Despite a decline in numbers the Cayman Islands still had the fourth highest number of passenger and crew onshore even without cruise berthing facilities. 1.5 million people visited here, combined with an average per passenger onshore expenditure of $93.70 per visit and an average crew expenditure of $57.50 per visits. The $158 million in cruise tourism spending in the Cayman Islands generated 3,547 total jobs and $66.6 million in wage income during the 2011/2012 cruise year.

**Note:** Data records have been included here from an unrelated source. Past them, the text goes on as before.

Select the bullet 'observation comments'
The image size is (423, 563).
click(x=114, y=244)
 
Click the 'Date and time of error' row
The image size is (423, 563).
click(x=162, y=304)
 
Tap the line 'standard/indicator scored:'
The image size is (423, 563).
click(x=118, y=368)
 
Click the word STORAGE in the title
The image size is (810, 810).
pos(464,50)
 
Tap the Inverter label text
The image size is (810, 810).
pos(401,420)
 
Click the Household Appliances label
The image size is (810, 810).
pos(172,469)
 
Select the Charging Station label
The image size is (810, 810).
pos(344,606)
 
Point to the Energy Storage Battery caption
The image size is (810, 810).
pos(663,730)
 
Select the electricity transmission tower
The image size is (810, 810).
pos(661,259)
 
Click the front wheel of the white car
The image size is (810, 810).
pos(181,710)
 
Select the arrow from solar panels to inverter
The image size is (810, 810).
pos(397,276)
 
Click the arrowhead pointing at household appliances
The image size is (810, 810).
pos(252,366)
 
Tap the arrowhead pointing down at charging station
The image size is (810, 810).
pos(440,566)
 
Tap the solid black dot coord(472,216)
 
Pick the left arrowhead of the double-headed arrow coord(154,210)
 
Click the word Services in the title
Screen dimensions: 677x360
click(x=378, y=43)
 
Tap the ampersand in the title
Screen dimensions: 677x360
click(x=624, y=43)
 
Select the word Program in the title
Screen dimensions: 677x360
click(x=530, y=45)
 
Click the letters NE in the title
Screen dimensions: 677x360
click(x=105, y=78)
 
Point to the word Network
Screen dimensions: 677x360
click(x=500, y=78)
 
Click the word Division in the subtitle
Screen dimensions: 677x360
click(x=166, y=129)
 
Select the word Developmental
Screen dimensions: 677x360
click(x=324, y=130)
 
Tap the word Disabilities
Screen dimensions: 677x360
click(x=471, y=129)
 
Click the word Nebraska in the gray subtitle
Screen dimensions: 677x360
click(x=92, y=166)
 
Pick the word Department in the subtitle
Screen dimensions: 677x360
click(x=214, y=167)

The study also showed that across the region cruise lines spent an estimated US$246.9 million in participating destinations for port fees and taxes, utilities, navigation services and ship supplies.

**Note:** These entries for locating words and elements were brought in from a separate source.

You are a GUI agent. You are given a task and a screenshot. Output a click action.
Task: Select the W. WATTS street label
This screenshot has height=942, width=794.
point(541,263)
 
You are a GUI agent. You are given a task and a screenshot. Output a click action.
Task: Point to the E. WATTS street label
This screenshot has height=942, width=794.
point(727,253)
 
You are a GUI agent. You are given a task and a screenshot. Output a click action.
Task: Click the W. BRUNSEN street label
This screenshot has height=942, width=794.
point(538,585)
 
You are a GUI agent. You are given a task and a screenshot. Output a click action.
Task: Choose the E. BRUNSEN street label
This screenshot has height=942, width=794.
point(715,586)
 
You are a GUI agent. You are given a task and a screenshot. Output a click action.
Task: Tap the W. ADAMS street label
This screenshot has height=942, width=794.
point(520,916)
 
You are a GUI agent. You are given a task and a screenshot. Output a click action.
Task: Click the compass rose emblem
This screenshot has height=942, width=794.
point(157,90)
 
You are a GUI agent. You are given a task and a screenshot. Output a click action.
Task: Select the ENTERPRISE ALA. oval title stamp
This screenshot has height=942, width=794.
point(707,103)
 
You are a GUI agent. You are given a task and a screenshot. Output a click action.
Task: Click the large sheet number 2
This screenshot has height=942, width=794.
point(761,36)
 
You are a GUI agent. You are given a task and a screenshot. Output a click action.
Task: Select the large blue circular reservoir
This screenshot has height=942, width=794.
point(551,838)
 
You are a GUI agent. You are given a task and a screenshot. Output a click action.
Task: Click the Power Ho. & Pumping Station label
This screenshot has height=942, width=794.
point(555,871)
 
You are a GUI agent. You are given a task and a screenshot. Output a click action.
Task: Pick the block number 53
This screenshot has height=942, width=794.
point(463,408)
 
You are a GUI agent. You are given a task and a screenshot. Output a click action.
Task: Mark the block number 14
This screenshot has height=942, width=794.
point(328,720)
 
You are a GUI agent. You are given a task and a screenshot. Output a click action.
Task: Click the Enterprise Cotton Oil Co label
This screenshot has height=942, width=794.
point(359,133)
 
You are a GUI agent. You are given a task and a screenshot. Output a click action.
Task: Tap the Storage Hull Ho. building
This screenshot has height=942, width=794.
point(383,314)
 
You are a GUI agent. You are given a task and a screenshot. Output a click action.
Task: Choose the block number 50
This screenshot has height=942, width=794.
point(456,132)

"These expenditures have a direct impact on local employment and wages," Andrew Moody, principal of Business Research and Economic Advisors, said in a release about the report, adding that the industry creates additional jobs and income.
The destinations surveyed included Antigua and Barbuda, Aruba, The Bahamas, Barbados, Belize, British Virgin Islands, Cayman Islands, Colombia, Costa Rica, Curacao, Dominica, Dominican Republic, Grenada, Honduras, Nicaragua, San Juan in Puerto Rico, St Kitts and Nevis, St Maarten,St Vincent and the Grenadines, Turks and Caicos, and the US Virgin Islands.

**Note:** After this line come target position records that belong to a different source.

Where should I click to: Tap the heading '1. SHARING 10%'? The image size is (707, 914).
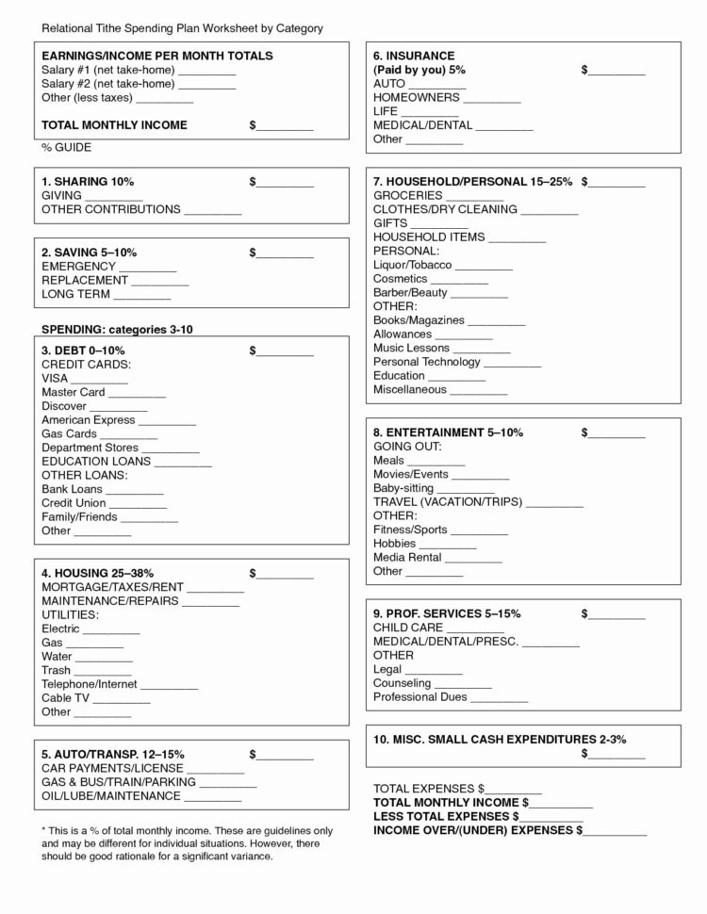[x=88, y=181]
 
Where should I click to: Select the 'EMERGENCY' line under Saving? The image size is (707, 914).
[x=77, y=267]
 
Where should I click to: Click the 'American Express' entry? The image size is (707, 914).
[x=89, y=420]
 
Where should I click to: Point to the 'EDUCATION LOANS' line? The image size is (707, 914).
[x=95, y=462]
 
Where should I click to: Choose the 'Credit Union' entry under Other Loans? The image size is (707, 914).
[x=74, y=503]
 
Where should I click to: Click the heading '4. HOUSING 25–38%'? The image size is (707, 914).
[x=98, y=573]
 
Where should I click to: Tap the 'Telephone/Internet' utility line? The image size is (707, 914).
[x=90, y=684]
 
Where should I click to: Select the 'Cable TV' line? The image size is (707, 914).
[x=66, y=698]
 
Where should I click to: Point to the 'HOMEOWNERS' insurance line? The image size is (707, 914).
[x=417, y=97]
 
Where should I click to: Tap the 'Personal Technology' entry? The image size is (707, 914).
[x=427, y=363]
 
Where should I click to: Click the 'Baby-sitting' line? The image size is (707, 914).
[x=403, y=488]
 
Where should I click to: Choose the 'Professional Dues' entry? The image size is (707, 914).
[x=419, y=697]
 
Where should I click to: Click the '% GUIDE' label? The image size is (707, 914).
[x=66, y=148]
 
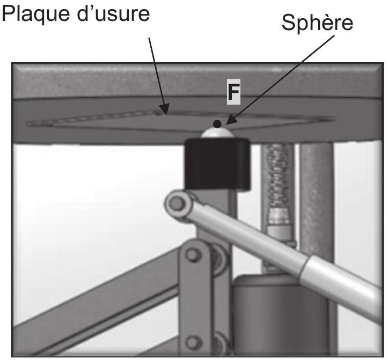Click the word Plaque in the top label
pyautogui.click(x=35, y=14)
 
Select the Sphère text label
pyautogui.click(x=318, y=22)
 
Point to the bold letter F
pyautogui.click(x=233, y=92)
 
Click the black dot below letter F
pyautogui.click(x=217, y=124)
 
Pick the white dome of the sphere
pyautogui.click(x=217, y=133)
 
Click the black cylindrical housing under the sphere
pyautogui.click(x=217, y=164)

Spending in the Bahamas was the highest, where cruise passengers spent $393.8 million, followed by St Maarten with $356.2 million, the US Virgin Islands with $339.8 million, and Puerto Rico with $186.6 million and the Cayman Islands with $157.7. Combined, these five destinations, with $1.43 billion in direct expenditures, accounted for 72% of the total cruise tourism expenditures among the 21 destinations.
Among BREA's other findings were that 15.44 million cruise passengers spent US$1.48 billion in the participating destinations, with per passenger expenditures ranging from US$185.40 in St Maarten to $27.10 in St Vincent and the Grenadines and averaging $95.92.
An average of 52% of passengers bought shore excursions, generating US$270 million in total payments to tour operators. Other notable purchases include watches and jewellery ($583 million), clothing ($158 million), food and beverage ($106.5 million), and local crafts and souvenirs ($87 million).
Over 2.7 million crew members also spent more than US$261 million in the region, with expenditures ranging from US$138.30 in the US Virgin Islands and $21.40 in St Vincent and the Grenadines and averaging $96.98.